Published in The Hindu on Mach 30, 2011
Though our early ancestors used stone tools for more than two million years, certain techniques used for shaping them into more potent weapons are of relatively recent innovation. Pressure flaking, one of the techniques used to produce sharp-edged points on the tool, was believed to have originated merely 20,000 years ago. But a paper published online in Science shows that our ancestors used this technique 75,000 years ago. The samples studied were collected from the Blombos Cave near southern Cape, South Africa. Pressure flaking involves the use of objects to exert pressure at the tips of stone tools to remove small flakes. The finished tools thus produced have thinner, sharper, and narrower bifacial points that are difficult to achieve by using only percussion. Pressure flaking gives the toolmaker a greater degree of control on the final shape of the tool edge. Detailed study of the flaked points and comparison with experimentally produced pressure-flaked points by the authors helped confirm that the silcrete artefacts from the Blombos Cave were heat-treated prior to flaking. They also revealed that pressure flaking was used only at a final stage and was preceded by percussion with hard and soft hammers.

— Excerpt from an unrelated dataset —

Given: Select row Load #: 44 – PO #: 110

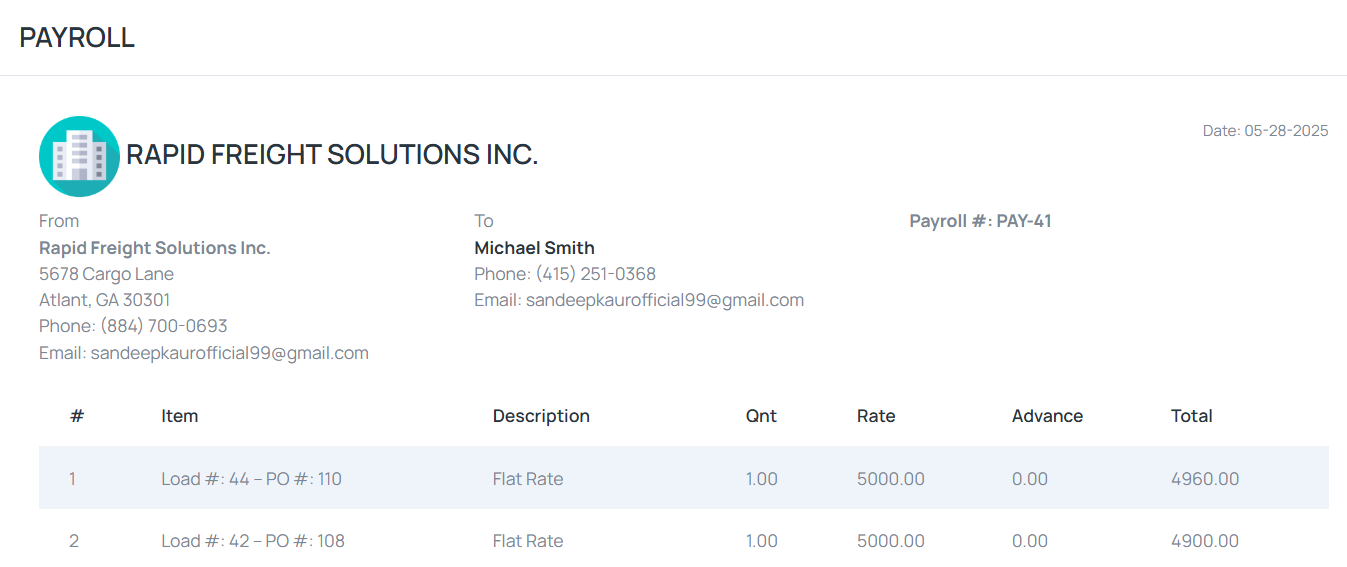Looking at the screenshot, I should click(684, 478).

Stone tools used by early Homo sapiens provide direct evidence of their cognitive and technological evolution. Oldowan tools, which are sharp stone flakes struck from river cobbles, first appeared some 2.6 million years ago. Acheulian tools, also called the hand axes, are teardrop-shaped cutting tools that followed the Oldowan tools about 1.7 million years ago. Researchers recently reported in Science (“Early Pleistocene presence of Acheulian hominins in South India” by Shanti Pappu et al., March 25, 2011) the discovery of hundreds of typical Acheulian artefacts as old as 1.51 million years at Attirampakkam site near Chennai. Despite the simplicity of production, both Oldowan and Acheulian tool-making processes activate different parts of the brain. If these techniques called for manipulative complexity, South African knappers should have possessed a greater degree of cognitive development to produce the Blombos Cave artefacts — combining hard and soft percussion with pressure flaking after heat treatment. Along with other advanced tool-making techniques, the early humans who migrated out of Africa after the Acheulian hominins were probably better wired neurologically and more adept at hunting for food than the Neanderthals.